King of Fighters XV is yet another high profile release that’s landing this month. It’s out for Xbox, PlayStation and PC in a simultaneous release, and we’re reviewing the PlayStation 5 version.
At iteration number fifteen, King of Fighters is way ahead of Tekken and Street Fighter, for which number six was just revealed this week – though Capcom’s fighting franchise did have a bunch of spin-off titles. It somehow doesn’t have the same kind of mainstream attention of those two franchises though, which we’ve always found somewhat surprising when you consider that King of Fighters consistently delivers excellent gameplay, and gives players a roster that you need a bunch of season passes for in other games.
We reckon that part of it is that Street Fighter got its mainstream success in the SNES/MegaDrive/Genesis days and Tekken rose to prominence during the days of the first PlayStation console, whereas King of Fighters was an SNK game that was only available for the Neo Geo home console outside of arcades – hardly a ‘mainstream’ system.
King of Fighters XV features gameplay that is easy to learn but offers plenty of depth for those looking to master it – something that’s been an integral part of the series for decades now. The old Neo Geo console scheme of just using four buttons for all basic attacks is a welcome feature for anyone who finds modern fighting game controls just a tad overwhelming, even though King of Fighters XV has its own share of special moves, including Hyper Climax and MAX attacks.
MAX is essentially a boost mode that you can trigger whenever you’ve charged it, but as you get better you’ll learn that its quick-trigger version can also be used to extend combos. You don’t need things like that to win, but mastering them still feels very rewarding. The same can be said for new features like the Shatter Strike, which can temporarily stagger your opponent and thus give you a big opening to deal massive amounts of damage.
You can even button mash your way through King of Fighters XV, especially if you have an arcade-style controller. Other franchises have picked up this system as well, but KOF’s Rush mechanic means that whenever you tap Light Punch three times in a row, you’re triggering a combo. You can keep hammering LP as well, but mix it up with other attack buttons and you’re on your way to triggering (max super) special moves. Where other games have a steep learning curve, the fights here quickly look spectacular and the included tutorial does its job very well.
The core gameplay mode centers around teams of three fighters, which you once again select from an impressively large roster. There’s something here for everyone, with the only real downside being that the cast only features three newcomers: Isla, Krohnen McDougall and Dolores, whose magical powers also tie into the game’s storyline. Longtime SNK fans will appreciate the new look for returning favorites as well, as no one was simply ported over from XIV and visual changes have been applied to all characters.

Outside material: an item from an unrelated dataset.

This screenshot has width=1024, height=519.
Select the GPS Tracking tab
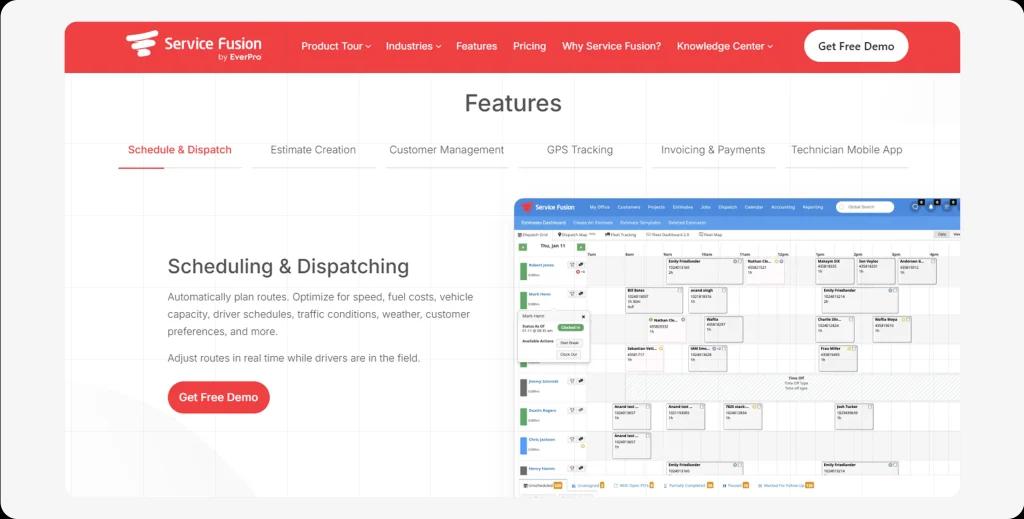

King of Fighters isn’t the visual powerhouse that 3D fighters like Injustice 2 are, staying true to the 2D origins of the franchise with 2.5D graphics that provide depth while fighting on a two-dimensional plane. There are animations in the background and the characters themselves look and move well, but it lacks the flair of a Guilty Gear title or the technical wow-factor of 3D fighters. Everything looks extremely sharp though, making for one of the cleanest-looking fighting games around. The soundtrack is excellent and includes tunes from previous games, and as such King of Fighters XV is a title that really taps into the rich history of the franchise.
Online matchmaking has been implemented extremely well – with an offline “qualifying” sessions of three bouts to measure how skilled you are so you’re matched with people of somewhat equal ability once you venture into the lobbies. It’s a great move, and unless people intentionally hold back during the qualifying rounds it should ensure you have some very fair and closely contested battles ahead, no matter what your skill level is. With busy lobbies and good performance we had a great time with online play, though unfortunately there is no cross-platform play yet – just cross-generation within the same console family.
The biggest “problem” that King of Fighters XV has is that it’s not a huge technical leap forward, especially when you consider this is the debut title on the new console generation. It is, however, an extremely fun and streamlined fighting game. One that’s welcoming towards newcomers, but with the depth that should provide lasting appeal to veterans as well. We wish there were more new characters, but there aren’t a lot of games in the genre that don’t go the DLC route for those anymore.